Commenting Problems

Commenting using non-ASCII characters is not working right now. We hope to have a fix soon. Temporary fix is to revert a recent upgrade of the MTValidate plugin.

We are having some problems with comments right now. You cannot write any Urdu in the comments or even use single or double quote signs (smart or otherwise). Basically you cannot use any non-ASCII characters in comments.

This seems to be related to the recent upgrade of this weblog to Movable Type 3.34 and MTValidate 0.5. It is probably a result of this blog being the only Movable Type blog running native Unicode.

We are working on fixing this soon.

UPDATE: I have temporarily fixed it by reverting to MTValidate 0.4. So comment away!

Movable Type and Unicode

Running Movable Type natively in Unicode was not as difficult as I thought but it still required a number of patches to the code.

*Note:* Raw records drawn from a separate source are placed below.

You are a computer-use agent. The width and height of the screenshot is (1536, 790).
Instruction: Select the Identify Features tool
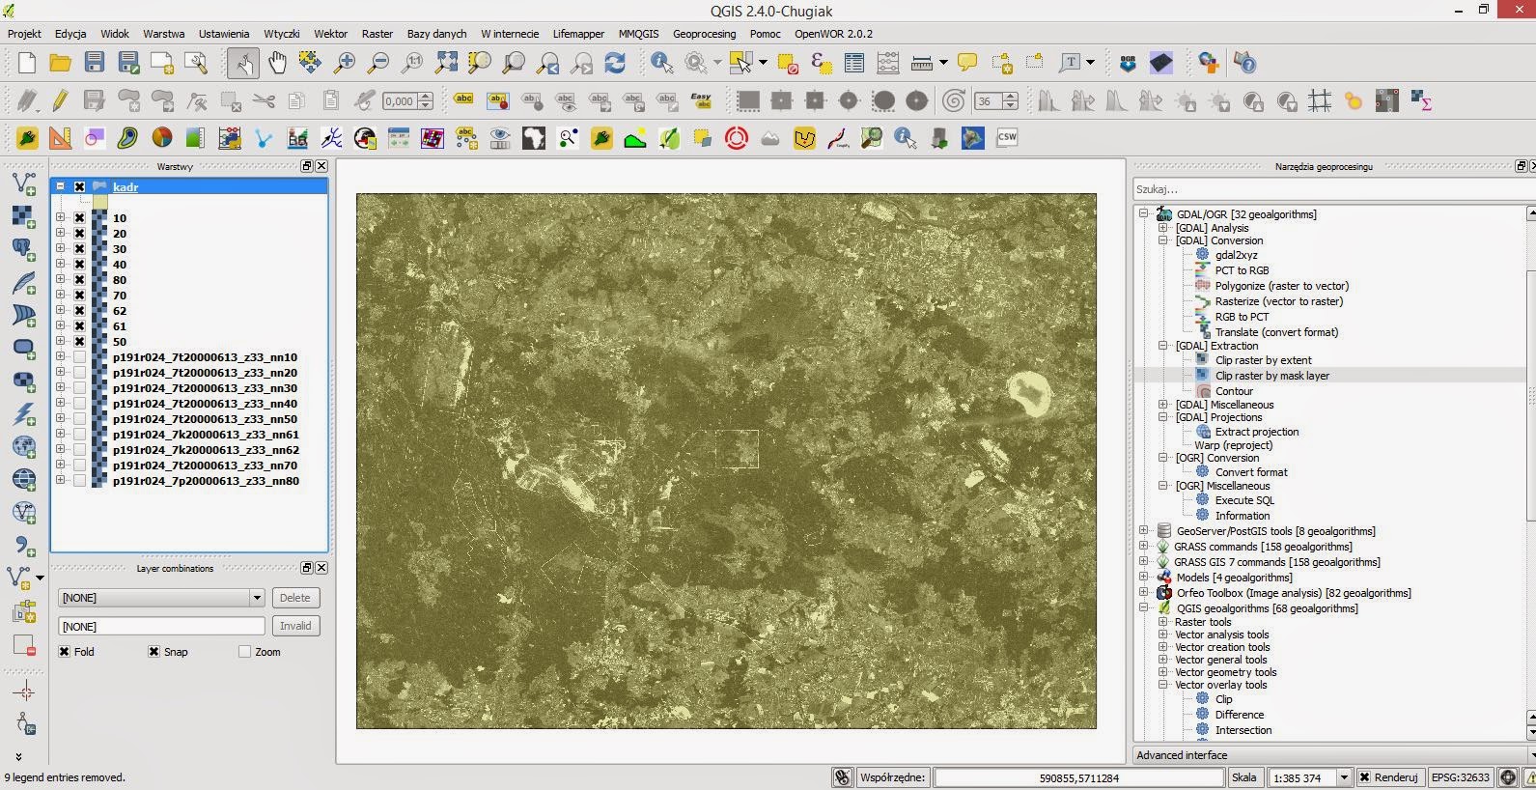[x=661, y=64]
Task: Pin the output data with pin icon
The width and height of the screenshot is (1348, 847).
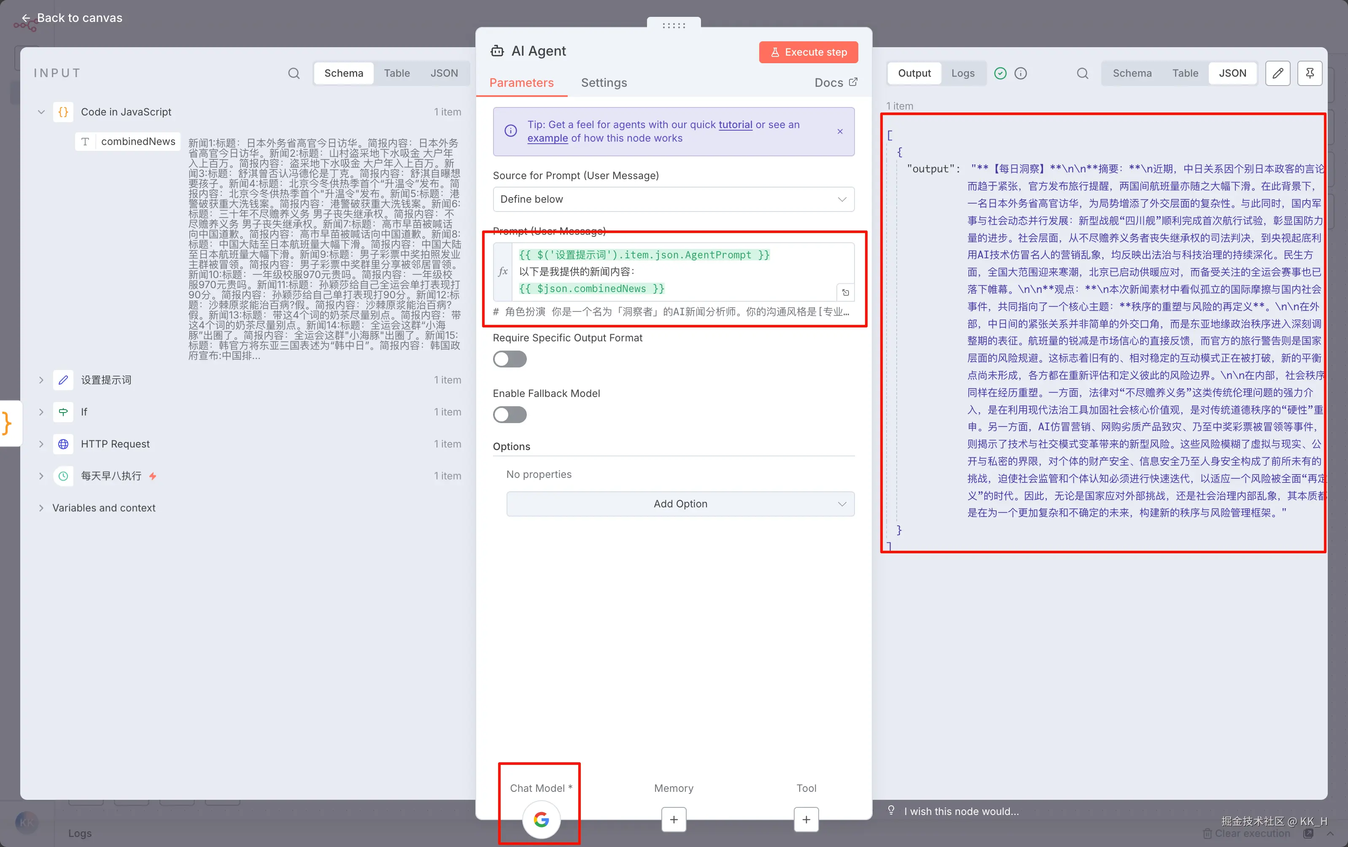Action: pyautogui.click(x=1309, y=73)
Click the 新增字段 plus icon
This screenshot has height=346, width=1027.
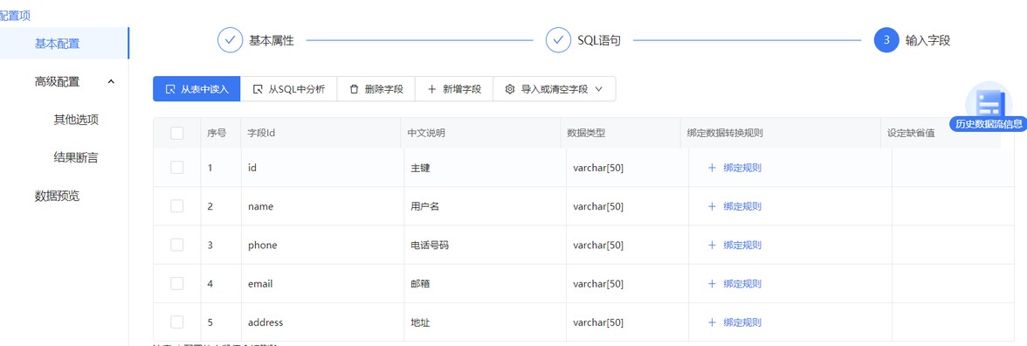pyautogui.click(x=431, y=89)

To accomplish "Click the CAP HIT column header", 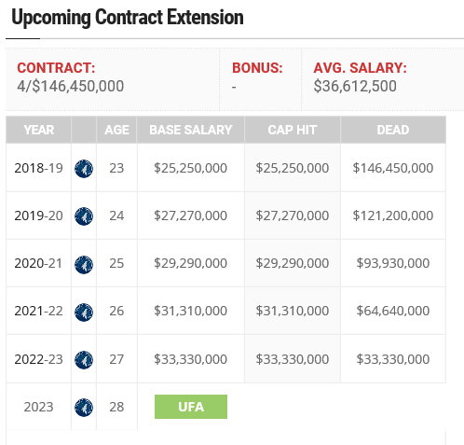I will tap(293, 130).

I have been trying to get Movable Type to run Unicode natively for a while. When Movable Type was upgraded to version 3.3, I saw my chance. This new version has a lot of the needed code for encoding and decoding etc. and made my job much easier than before.

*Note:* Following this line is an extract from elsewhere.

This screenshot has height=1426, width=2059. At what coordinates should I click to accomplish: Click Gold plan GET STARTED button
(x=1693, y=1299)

If you remember my previous travails, DBD::mysql module lacked UTF8 support. Almost immediately after my changes, the develper release of DBD::mysql finally included a UTF8 patch. But that was too late for me. Plus I am going to wait for it to be included in a regular release since DBD::mysql is somewhat complicated.

What I did was to set the UTF-8 flag for everything coming out of the database using a wrapper around the DBI module. I used Pavel Kudinov’s code for that, which is given below.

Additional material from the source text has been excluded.